By John LaBarbera / ADOT Communications

Harshaw Lochiel SignSome towns have existed for millennia, populated from early human migration to eventually become desirable destinations. Others are born out of necessity. That seems to be the case for Patagonia.

Not only a large region in southern South America, or a popular clothing company, Patagonia is a picturesque town in the southern part of our state with a story similar to many others in Arizona.

Patagonia lies toward the western end of State Route 82. The road was one of the first 11 highways designated by the Arizona Highway Department in 1927. It was all dirt until 1940 when it was paved from Nogales to our town of topic. The entire route would be paved by 1946, thanks in large part to funding from the Works Progress Administration.

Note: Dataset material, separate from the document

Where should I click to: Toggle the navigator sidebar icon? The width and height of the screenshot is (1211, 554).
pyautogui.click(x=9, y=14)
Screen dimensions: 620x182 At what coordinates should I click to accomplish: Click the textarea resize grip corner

Through most of its western portion, State Route 82 is also known as Patagonia Highway. Although, through the town proper, it’s known as Naugle Avenue. As you travel further east, State Route 82 passes through the towns of Sonoita, Whetstone and Fairbank before meeting State Route 80 near the world-famous Tombstone.

As we talk about quite frequently, mining was and remains a core industry of Arizona’s economy (Heck, copper is one of our Five C’s!), so it should come as no surprise that Patagonia was founded as a trading center for three nearby mining camps: Harshaw, Duquesne and Lochiel.

Before the mining boom, the area was home for centuries to the Sobaipuri and Apache tribes. After the 1853 Gadsden Purchase, American settlers began to establish ranches, military camps and the aforementioned mines.

The railroad came through in the mid-1880s, followed in the early 1890s by oil tycoon Rollin Rice Richardson. Rollin Rice was responsible for the swath of commercial development in what we now call Patagonia. At the time he fittingly called his little town “Rollin,” and would basically be its mayor, town manager and city council until his death in 1923.

The townspeople liked Rollin Rice well enough, but when it came time for a post office, it was overwhelmingly decided that the town be named after the nearby Patagonia Mountains.

Patagonia Train DepotAt the onset of World War I, Patagonia was thriving. There was a school, an opera house, running water, plus shops and saloons a plenty. There was also an impressive two-story railroad depot, which served arriving trains three times a day.

The year 1929 brought a halt to this boom. The stock market crashed, the railroad threated to abandon the town and Sonoita Creek flooded, destroying the bridges east of Patagonia.

The last mine closed in 1957 and the railroad pulled up its tracks by 1962. Patagonia saw its population decline and seemed destined to join the ranks of famous Arizona ghost towns.

Between 1970 and 1980, however, things turned around. Patagonia saw its population increase by more than 55% as it became known as a popular retirement spot.

Today, you can visit the old historic railroad depot, celebrating its 120th anniversary this year. That's actually it in the photo to the right. It now serves as the Patagonia Town Hall. If the great outdoors are more your speed, nearby Patagonia Lake offers a plethora of activities.

State Route 82 offers 65 miles of beautiful southern Arizona scenery, but as you are cruising along consider making a stop in the distinct destination of Patagonia.